··· Extrait de la source ···
Au lieu d'être motivées par la joie de s'atteler à cette tâche, elles se trouvent face à l'alternative absurde de s'inscrire au MBA ou de se ceinturer de dynamite. Ce constat, que j'avais déjà fait au lendemain de l'écroulement du Wall Street Center, conserve toute sa désolante pertinence. 

Pas de solution simple 

Face à tout cela, on fait quoi? Tout d’abord, je n’ai pas de solution toute faite… et je me méfie de tous ceux qui préfacent leurs interventions par «La réponse, évidemment, c’est…». Le problème est complexe et multiple, nous l’avons laissé croître et foisonner pendant plus d’une génération; il est donc tout aussi simpliste de croire qu’on va le résoudre par des actions immédiates et directes que de s’imaginer qu’il va suffire de faire preuve de tolérance et de compréhension pour implanter des mesures à long terme. Je me contenterai d’indiquer un certain nombre de pistes qui ne sont pas exclusives les unes des autres, mais au contraire devraient obligatoirement être poursuivies simultanément et conjointement.
··· Données fournies ···
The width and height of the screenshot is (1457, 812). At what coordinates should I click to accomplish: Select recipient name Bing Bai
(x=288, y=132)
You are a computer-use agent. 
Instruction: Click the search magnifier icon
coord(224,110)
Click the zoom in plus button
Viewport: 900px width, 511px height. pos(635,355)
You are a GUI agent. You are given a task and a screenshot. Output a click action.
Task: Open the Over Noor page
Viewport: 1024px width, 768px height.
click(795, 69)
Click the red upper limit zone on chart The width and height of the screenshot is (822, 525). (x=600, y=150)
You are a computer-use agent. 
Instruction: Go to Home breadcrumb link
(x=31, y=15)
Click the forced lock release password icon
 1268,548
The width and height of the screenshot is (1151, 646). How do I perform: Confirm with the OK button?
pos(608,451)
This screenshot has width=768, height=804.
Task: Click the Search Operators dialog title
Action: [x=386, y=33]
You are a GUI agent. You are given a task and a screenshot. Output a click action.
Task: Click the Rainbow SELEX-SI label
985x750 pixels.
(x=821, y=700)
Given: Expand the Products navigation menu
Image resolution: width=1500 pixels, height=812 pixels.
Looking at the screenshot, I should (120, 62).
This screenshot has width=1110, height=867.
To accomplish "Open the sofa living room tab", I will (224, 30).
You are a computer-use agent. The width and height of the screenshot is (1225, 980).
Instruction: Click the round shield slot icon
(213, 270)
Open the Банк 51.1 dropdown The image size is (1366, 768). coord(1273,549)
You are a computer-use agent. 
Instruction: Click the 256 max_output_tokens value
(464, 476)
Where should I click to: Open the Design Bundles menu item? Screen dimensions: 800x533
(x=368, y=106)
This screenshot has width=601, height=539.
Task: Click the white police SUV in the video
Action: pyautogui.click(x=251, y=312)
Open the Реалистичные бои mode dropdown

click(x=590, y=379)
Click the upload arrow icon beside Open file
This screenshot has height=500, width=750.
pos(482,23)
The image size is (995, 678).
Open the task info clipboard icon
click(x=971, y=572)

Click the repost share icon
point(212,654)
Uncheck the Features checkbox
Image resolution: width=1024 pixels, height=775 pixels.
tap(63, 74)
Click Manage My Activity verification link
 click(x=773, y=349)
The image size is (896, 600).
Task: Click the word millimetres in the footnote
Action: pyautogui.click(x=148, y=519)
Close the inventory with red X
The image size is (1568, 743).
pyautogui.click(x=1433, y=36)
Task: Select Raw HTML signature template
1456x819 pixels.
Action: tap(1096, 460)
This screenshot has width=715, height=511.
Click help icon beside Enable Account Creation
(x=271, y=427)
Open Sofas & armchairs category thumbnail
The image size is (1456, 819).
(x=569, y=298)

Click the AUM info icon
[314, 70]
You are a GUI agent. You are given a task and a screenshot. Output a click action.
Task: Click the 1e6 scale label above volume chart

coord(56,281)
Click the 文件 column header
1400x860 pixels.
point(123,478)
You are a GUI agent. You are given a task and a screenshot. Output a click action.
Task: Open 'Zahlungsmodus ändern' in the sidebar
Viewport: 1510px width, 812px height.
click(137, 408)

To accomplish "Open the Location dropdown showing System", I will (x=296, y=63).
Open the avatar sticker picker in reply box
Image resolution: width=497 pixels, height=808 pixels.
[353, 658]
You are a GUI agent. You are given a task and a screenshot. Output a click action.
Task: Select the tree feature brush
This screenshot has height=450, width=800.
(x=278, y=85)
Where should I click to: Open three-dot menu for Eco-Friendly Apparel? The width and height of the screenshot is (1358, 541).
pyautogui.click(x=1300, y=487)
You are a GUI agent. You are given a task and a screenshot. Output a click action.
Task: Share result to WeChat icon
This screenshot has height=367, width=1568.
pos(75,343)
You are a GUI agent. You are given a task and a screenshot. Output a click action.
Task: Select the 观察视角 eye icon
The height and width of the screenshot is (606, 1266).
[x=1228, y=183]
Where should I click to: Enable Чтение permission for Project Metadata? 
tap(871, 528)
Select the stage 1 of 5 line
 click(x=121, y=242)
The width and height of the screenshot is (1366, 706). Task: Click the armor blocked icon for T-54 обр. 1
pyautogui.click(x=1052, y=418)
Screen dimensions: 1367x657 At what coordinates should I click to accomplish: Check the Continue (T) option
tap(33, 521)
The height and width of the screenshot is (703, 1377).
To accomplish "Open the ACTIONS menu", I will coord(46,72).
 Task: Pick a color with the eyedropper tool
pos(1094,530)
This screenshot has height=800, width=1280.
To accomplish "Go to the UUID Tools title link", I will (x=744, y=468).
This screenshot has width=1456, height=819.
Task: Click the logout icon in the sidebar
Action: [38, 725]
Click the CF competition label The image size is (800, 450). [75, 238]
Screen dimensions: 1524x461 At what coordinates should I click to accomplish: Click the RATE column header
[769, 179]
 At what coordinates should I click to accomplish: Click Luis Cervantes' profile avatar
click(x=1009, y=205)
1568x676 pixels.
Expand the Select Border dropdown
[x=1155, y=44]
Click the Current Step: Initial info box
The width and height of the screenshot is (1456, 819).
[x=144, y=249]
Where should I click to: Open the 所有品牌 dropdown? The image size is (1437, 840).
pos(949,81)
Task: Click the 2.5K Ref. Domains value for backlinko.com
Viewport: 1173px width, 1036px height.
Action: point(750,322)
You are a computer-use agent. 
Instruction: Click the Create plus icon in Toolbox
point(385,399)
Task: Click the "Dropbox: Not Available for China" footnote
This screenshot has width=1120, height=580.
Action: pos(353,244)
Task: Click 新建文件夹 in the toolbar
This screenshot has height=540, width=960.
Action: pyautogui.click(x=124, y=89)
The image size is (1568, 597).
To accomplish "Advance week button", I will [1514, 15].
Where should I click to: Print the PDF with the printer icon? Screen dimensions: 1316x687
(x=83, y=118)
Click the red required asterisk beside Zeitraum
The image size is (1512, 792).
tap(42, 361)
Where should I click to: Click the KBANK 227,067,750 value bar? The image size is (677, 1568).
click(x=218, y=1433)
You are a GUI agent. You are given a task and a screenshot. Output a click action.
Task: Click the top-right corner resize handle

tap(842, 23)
···
*Consignes*:
1/ Substituez « Consigne » à « Instruction » dans les entrées, du début de celles-ci jusqu'à la ligne contenant « click(x=590, y=379) » incluse, puis recopiez ces lignes sans rien changer d'autre.
2/ Veuillez reprendre le texte intitulé « Pas de solution simple » à partir de sa dernière phrase.

*Réponses par consigne*:
1/
The width and height of the screenshot is (1457, 812). At what coordinates should I click to accomplish: Select recipient name Bing Bai
(x=288, y=132)
You are a computer-use agent. 
Consigne: Click the search magnifier icon
coord(224,110)
Click the zoom in plus button
Viewport: 900px width, 511px height. pos(635,355)
You are a GUI agent. You are given a task and a screenshot. Output a click action.
Task: Open the Over Noor page
Viewport: 1024px width, 768px height.
click(795, 69)
Click the red upper limit zone on chart The width and height of the screenshot is (822, 525). (x=600, y=150)
You are a computer-use agent. 
Consigne: Go to Home breadcrumb link
(x=31, y=15)
Click the forced lock release password icon
 1268,548
The width and height of the screenshot is (1151, 646). How do I perform: Confirm with the OK button?
pos(608,451)
This screenshot has width=768, height=804.
Task: Click the Search Operators dialog title
Action: [x=386, y=33]
You are a GUI agent. You are given a task and a screenshot. Output a click action.
Task: Click the Rainbow SELEX-SI label
985x750 pixels.
(x=821, y=700)
Given: Expand the Products navigation menu
Image resolution: width=1500 pixels, height=812 pixels.
Looking at the screenshot, I should (120, 62).
This screenshot has width=1110, height=867.
To accomplish "Open the sofa living room tab", I will (224, 30).
You are a computer-use agent. The width and height of the screenshot is (1225, 980).
Consigne: Click the round shield slot icon
(213, 270)
Open the Банк 51.1 dropdown The image size is (1366, 768). coord(1273,549)
You are a computer-use agent. 
Consigne: Click the 256 max_output_tokens value
(464, 476)
Where should I click to: Open the Design Bundles menu item? Screen dimensions: 800x533
(x=368, y=106)
This screenshot has width=601, height=539.
Task: Click the white police SUV in the video
Action: pyautogui.click(x=251, y=312)
Open the Реалистичные бои mode dropdown

click(x=590, y=379)

2/
Il est clair qu’il faut parer au plus pressé par de meilleures dispositions de sécurité interne non seulement là où des attentats ont déjà eu lieu mais partout où ils sont envisageables… et ces mesures auront forcément une dimension extra-territoriale, impliquant une collaboration parfois malaisée entre des États de tradition et de mentalité différente, et notamment ne partageant pas la même conception des libertés civiques qu’il demeure essentiel de préserver. Prenons garde de vouloir fabriquer des «forteresses» repliées sur elles-mêmes et fondées sur l'exclusion de l'autre (en Europe, aux USA, au Canada ou en Australie...); c'est peut-être un réflexe naturel face au danger perçu, mais c'est surtout faire le jeu de l'ennemi. Si on veut vraiment éliminer le terrorisme, il faut le voir aussi abject, aussi urgent à combattre quand il se produit à Beyrouth, Sousse, Mombasa ou Bombay qu'à New-York ou Londres ou Paris. Pas seulement parce qu'un être humain est un être humain, peu importe sa langue ou sa couleur. Mais aussi parce que rien n'aide plus les terroristes que de distinguer nous-mêmes deux classes de victimes, deux «solidarités sélectives» dont une seule serait importante... et dont l'autre se sentira forcément diminuée, laissée pour compte et donc nettement moins motivée pour prendre part à une lutte qui ne peut être que globale.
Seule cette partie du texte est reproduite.